The loonie was trading 0.5% higher at 1.2714 to the greenback, or 78.65 U.S. cents, having traded in a range of 1.2711 to 1.2791. On Monday, it touched its weakest since Dec. 29 at 1.2835.

The move higher for the loonie was down to the rally in oil and "general market sentiment," said Tony Valente, senior FX dealer at AscendantFX, adding that it's "a slow news week ahead of next week's Bank of Canada policy meeting."

Money markets see an increased chance of the Bank of Canada cutting interest rates closer to zero, as tightening economic restrictions to contain a second wave of COVID-19 cases offset optimism that activity will rebound later this year.

Ontario declared an emergency after the latest modeling put Canada's most populous province on track to have more than 20,000 new COVID-19 cases per day by the middle of February.

Oil, one of Canada's major exports, rose to its highest since last February as Saudi Arabia's plans to limit supply offset worries that rising coronavirus cases globally would curtail fuel demand.

U.S. crude oil futures settled 1.7% higher at $56.68 a barrel, while the U.S. dollar edged lower against a basket of currencies, as its recent rally, driven by a spike in U.S. Treasury yields, appeared to run out of steam.

Canadian government bond yields were mixed across a steeper curve in tandem with U.S. Treasuries. The 10-year was little changed at 0.844%, having touched its highest intraday since March 26 at 0.887%.

-- DATASET EXCERPT --

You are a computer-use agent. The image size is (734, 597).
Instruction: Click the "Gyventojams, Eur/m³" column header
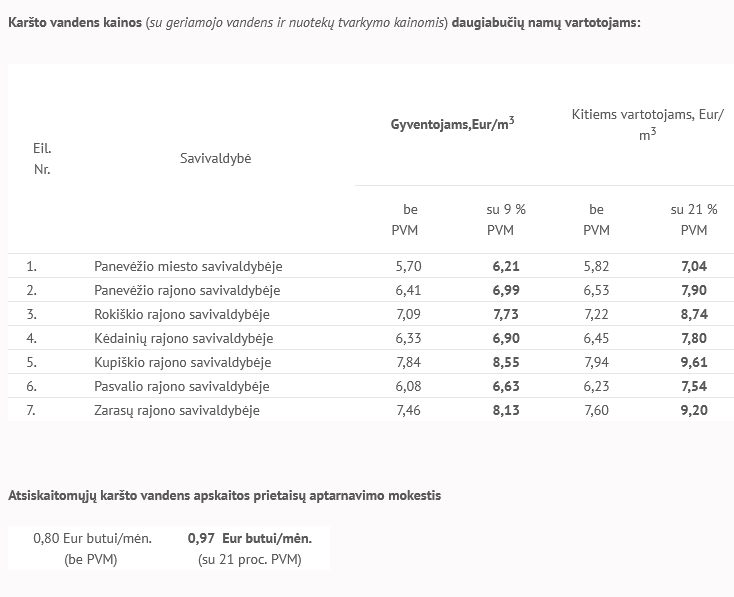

-- WHAT YOU ARE ASKED TO DO --
List every percentage figure in the report on the Canadian dollar above, in the order it appears.

-- REPLY TO THE TASK --
0.5%, 1.7%, 0.844%, 0.887%